In comment #9 at this post, Susan makes a kind of canonical case I've heard from lots of assessment people.

First, I should say that I agree with 95% of the intended answers to Susan's rhetorical questions. We should be much clearer about what we want our students to get out of their degrees, and we should put in the hard work of assessing the extent that we are successful.

But "assessment" in contemporary American bureaucracies almost always accomplishes exactly the opposite of the laudable goals that Susan and I share. And there are deep systematic reasons for this. Below, I will first explain three fallacies and then explain why everyone involved in assessment faces enormous pressure to go along with these fallacies. Along the way I hope to make it clear how this results in "assessment" making things demonstrably worse.**


(1) THE STACK FALLACY

Anyone involved in any way with assessment must read Will Oremus' canonical slate dot com article on "stack ranking" as a method of assessment and how it would have completely ruined Microsoft if not for their ability to monopolistically rent seek. Then you need to ask yourself if your own administrative unit subtly involves stack ranking.

It is clear to me that the way student evaluation numbers are typically used involves stack ranking. At LSU (and many universities) your numbers are compared to the departmental average. This makes it a priori that half the department can be subject to criticism. The best teaching department in the universe will still be such that half will be judged below par. This is just fallacious. At Microsoft it's poisonous and harmful to the company in all of the ways Oremus adumbrates. The primary institutional pressure is to game your stack ranking and this completely undermines the kind of team-work environment necessary for good software design (the best coders are rarely the best human-computer interface people, and each of these skills subdivide in ways where teamwork is necessary). At Microsoft if you put yourself on a team with someone who might be more likely to be stack ranked higher than you by an administrator, you could easily be putting yourself out of a job. So the best coder has every incentive to work with the worst Human Computer Interface person! And this is just one example of the kind of destructive, perverse incentives that stack ranking causes.

Why would anything think stack ranking is good? It's because of the pervasive view that something can always be made better. But this is my argument:

  1. We are finite beings, at some point reflective equilibrium kicks in. This is where our endeavors with respect to some task are as good as they are going to get.
  2. If (as at Microsoft) there is an institutional demand to always change something to make it "better," the end result will be that those units at their reflective equilibrium will waste time changing things in a way that doesn't improve things and dishonestly pretend that an improvement has been made, or (and this is overwhelmingly likely at some point) actually make changes that make things worse.
  3. Any system of assessment must be such that an entire unit can be determined to be in optimal reflective equilibrium.

Again, stack ranking completely prohibits this, but in my experience almost all mandated assessment force you to waste time pretending to improve things because of the fallacious reasoning (which I'll call "the stack fallacy") explicated above.

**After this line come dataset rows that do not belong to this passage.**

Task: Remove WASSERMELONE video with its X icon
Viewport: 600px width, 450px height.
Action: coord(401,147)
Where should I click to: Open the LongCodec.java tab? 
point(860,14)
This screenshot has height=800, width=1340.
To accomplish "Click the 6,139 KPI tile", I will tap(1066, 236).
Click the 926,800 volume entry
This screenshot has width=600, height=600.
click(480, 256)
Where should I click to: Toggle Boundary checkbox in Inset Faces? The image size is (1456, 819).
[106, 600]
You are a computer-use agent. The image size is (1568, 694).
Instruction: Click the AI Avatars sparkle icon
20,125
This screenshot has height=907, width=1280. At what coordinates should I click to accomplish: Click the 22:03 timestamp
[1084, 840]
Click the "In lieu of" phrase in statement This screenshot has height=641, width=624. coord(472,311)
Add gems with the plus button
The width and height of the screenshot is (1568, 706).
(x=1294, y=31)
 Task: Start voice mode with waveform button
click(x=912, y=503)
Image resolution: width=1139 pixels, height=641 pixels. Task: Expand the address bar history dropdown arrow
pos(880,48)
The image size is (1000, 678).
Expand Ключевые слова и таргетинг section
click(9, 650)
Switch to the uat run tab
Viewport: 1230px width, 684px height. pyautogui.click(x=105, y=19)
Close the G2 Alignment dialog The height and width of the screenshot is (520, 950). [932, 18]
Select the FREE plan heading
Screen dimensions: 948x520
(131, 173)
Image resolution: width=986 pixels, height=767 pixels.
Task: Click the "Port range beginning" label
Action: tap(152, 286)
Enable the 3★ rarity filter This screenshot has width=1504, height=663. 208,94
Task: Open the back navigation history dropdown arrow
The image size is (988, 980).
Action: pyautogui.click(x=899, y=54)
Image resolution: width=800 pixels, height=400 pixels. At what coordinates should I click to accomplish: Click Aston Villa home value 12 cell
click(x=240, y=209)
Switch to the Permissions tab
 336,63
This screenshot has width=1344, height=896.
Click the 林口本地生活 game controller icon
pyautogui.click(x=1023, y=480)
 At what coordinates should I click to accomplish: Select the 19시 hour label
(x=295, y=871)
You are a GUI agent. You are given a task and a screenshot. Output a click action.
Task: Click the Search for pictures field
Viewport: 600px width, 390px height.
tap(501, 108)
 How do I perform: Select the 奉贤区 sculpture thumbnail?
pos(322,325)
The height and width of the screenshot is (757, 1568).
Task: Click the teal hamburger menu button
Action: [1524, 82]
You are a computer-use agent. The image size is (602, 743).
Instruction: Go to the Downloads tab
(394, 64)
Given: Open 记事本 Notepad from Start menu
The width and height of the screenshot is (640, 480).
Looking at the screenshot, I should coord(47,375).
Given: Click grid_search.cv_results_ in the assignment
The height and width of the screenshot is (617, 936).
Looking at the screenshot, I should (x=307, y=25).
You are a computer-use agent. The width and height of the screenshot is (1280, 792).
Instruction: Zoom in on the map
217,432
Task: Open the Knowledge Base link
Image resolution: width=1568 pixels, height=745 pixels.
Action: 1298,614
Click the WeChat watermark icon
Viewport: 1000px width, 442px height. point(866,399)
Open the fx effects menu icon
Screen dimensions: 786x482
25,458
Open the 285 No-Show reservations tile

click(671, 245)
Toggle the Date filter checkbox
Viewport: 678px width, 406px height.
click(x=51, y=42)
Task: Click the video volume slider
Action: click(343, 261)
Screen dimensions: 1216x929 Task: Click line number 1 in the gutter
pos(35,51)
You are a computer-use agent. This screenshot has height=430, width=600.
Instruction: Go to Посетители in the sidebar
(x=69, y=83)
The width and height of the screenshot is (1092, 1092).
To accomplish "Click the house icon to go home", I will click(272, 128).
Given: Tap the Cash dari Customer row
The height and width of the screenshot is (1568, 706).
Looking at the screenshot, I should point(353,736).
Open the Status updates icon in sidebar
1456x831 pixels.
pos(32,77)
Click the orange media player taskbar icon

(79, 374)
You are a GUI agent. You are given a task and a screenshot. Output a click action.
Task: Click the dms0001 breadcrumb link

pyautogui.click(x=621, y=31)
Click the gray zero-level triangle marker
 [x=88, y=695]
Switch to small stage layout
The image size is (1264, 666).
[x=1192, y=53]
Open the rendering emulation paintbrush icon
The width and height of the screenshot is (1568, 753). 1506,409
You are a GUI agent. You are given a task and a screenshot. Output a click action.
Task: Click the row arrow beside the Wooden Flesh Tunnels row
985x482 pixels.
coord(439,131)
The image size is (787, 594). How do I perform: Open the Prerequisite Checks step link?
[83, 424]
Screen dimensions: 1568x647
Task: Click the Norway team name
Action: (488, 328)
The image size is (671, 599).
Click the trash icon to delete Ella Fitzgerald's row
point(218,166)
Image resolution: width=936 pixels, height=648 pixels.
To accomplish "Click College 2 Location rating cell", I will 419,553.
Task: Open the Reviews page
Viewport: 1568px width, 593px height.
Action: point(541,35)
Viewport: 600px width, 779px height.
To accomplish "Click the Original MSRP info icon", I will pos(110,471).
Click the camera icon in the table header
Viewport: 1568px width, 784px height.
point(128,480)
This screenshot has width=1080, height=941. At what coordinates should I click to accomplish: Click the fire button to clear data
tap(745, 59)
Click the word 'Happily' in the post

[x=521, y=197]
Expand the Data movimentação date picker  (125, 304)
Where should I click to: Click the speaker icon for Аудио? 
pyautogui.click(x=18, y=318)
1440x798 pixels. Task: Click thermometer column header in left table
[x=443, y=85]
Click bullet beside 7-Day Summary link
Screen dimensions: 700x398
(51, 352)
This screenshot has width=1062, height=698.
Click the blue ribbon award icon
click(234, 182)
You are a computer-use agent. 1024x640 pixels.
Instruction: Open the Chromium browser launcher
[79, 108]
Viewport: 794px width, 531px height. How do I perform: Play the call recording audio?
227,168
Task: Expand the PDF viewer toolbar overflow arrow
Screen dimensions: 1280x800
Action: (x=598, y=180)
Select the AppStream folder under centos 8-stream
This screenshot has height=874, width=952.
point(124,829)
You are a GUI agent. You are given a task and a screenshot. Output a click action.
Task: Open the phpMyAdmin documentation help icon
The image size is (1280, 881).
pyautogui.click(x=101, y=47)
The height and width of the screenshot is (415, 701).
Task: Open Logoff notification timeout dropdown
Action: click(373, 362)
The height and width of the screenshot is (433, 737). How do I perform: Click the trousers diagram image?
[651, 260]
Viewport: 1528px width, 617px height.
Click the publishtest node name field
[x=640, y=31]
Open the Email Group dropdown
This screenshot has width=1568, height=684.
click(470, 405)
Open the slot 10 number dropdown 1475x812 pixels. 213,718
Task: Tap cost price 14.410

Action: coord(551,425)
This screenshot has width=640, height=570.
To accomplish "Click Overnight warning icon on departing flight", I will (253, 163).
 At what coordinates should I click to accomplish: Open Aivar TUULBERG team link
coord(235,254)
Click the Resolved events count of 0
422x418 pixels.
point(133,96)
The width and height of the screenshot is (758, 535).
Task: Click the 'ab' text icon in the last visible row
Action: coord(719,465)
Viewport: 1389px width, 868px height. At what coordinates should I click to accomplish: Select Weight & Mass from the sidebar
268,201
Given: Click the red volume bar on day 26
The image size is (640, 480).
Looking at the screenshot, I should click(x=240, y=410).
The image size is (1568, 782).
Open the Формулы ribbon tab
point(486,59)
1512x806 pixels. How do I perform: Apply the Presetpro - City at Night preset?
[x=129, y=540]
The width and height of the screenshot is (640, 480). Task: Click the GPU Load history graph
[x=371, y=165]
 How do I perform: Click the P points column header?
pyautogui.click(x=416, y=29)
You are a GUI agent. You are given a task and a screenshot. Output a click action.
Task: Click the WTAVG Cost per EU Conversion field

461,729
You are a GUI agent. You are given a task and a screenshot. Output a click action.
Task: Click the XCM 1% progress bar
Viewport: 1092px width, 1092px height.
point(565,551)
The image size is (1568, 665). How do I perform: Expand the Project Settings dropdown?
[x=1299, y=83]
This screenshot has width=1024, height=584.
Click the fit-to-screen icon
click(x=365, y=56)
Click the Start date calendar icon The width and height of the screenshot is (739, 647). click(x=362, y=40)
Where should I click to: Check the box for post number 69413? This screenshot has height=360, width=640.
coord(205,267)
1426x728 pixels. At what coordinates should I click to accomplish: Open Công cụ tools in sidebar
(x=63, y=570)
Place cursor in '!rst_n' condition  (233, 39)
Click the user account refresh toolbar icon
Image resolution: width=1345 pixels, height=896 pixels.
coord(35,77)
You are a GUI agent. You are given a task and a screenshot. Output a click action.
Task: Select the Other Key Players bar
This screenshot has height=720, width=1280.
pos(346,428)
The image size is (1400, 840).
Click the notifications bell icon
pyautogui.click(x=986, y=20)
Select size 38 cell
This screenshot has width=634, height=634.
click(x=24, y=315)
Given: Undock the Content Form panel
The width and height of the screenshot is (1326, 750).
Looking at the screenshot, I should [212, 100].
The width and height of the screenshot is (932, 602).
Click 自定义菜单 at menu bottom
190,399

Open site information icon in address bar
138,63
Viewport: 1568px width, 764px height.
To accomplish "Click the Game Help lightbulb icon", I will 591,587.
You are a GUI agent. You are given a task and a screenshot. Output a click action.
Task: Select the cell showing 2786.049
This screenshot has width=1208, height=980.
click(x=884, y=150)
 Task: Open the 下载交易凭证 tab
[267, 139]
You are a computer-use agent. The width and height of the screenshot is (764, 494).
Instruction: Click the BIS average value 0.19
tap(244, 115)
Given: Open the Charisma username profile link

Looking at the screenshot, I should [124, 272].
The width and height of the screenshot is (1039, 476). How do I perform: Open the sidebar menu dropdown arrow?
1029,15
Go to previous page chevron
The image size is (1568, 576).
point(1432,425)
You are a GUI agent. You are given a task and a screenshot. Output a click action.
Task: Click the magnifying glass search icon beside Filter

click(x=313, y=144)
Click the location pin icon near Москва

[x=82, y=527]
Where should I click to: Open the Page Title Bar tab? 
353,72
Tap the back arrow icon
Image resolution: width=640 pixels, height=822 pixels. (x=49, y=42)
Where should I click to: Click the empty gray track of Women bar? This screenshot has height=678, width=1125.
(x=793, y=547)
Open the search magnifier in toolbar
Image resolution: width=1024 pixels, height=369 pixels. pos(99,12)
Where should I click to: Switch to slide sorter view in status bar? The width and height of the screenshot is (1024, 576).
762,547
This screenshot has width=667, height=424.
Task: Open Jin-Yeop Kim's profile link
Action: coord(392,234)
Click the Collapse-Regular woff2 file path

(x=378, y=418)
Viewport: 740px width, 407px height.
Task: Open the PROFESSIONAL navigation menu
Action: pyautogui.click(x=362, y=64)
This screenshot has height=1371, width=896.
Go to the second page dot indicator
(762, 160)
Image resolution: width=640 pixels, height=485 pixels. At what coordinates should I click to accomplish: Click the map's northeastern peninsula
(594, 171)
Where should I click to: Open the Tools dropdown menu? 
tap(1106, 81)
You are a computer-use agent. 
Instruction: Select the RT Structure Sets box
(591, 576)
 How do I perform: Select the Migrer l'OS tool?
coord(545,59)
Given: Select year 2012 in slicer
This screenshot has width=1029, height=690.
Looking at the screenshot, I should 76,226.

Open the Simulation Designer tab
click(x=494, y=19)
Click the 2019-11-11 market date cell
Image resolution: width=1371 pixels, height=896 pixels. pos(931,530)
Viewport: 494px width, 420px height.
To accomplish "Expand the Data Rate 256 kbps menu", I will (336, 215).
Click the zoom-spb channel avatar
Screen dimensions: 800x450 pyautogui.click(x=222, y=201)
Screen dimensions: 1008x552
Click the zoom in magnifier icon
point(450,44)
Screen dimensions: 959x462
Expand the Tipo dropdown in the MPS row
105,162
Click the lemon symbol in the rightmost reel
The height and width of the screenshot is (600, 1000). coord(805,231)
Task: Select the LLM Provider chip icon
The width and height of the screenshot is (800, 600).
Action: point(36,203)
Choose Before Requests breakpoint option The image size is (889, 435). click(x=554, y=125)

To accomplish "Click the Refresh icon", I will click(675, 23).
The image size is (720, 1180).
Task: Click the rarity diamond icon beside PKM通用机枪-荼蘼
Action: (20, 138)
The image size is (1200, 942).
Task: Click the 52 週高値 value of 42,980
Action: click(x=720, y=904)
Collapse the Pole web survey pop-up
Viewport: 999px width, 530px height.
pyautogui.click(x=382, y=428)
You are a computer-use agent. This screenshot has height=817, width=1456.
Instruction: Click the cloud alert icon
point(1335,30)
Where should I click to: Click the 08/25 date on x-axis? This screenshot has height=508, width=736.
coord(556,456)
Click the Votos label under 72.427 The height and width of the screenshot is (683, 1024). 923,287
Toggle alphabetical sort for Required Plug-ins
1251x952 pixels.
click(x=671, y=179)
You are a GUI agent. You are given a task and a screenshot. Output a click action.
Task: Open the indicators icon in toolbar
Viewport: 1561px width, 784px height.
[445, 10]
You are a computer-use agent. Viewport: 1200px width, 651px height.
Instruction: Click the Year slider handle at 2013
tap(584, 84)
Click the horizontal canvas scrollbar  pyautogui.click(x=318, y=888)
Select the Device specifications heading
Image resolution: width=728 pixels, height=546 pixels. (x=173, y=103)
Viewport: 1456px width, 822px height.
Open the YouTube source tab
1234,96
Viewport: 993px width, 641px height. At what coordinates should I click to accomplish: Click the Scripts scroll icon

This is actually a huge problem for software development. Microsoft now gives us progressively worse versions of Office every three to four years. Their monopolistic position ends up forcing us to purchase them, so it works out really well for their executives. But we can see now why the Microsoft suits pushed stack ranking; the very justification for putting out increasingly crappy versions of the same program (that everything can be improved, so something has to be changed) is the justification for stack ranking (two thirds of the unit can always be improved).

(2) THE MANAGEMENT MYTH FALLACY

The last fifty or so years of studying the mind have demonstrably shown that almost all basic human cognition, not to mention expertise, involves mastery of specific domains. The era of GPS ("Generalized Problem Solver") has passed. This is why getting an MBA in "management" makes absolutely no change to your lifetime income prospects. This is why there are more science majors and more liberal arts majors as CEOs of American companies than business majors. The myth of "management" is the myth that one can be an expert without any specific expertise. But any interesting human accomplishment is the result of actual expertise, either within the field in question or within some other field that can be seen to be analogous to the task at hand.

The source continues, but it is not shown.